→ SHORT EXERCISE
State how many of the lines below contain the word "accomplish". Give only the number.

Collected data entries

•••••

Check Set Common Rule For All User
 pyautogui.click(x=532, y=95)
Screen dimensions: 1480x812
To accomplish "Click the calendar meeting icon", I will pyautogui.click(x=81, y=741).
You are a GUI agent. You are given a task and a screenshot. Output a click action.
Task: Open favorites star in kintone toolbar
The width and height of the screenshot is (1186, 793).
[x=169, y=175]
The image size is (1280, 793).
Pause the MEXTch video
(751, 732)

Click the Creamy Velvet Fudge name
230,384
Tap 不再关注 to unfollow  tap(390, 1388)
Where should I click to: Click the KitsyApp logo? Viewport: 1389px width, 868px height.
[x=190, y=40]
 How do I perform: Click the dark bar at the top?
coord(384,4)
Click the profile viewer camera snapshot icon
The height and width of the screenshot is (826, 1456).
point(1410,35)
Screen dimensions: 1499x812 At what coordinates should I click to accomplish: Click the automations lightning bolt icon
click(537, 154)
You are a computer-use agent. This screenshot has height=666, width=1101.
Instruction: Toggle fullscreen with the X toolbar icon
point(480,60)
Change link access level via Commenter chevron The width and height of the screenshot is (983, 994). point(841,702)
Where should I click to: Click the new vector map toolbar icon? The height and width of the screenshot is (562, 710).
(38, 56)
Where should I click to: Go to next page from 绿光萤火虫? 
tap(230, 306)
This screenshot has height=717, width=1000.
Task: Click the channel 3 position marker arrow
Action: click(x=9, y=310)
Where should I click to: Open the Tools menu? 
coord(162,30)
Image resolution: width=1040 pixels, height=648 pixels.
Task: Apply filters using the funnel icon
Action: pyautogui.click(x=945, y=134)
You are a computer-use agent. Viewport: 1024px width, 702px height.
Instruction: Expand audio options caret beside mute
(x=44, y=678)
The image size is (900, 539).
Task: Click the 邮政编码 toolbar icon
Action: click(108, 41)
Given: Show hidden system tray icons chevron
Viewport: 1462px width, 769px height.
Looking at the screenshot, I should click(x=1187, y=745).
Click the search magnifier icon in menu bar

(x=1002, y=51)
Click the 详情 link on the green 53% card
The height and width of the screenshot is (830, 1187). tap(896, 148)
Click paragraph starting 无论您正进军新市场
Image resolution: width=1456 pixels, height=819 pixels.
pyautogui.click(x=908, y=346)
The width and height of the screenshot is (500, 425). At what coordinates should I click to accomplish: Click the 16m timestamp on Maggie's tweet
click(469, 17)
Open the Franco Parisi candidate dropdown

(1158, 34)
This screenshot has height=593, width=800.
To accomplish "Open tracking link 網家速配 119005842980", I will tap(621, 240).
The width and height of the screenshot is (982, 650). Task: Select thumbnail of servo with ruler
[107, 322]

•••••

→ ANSWER
4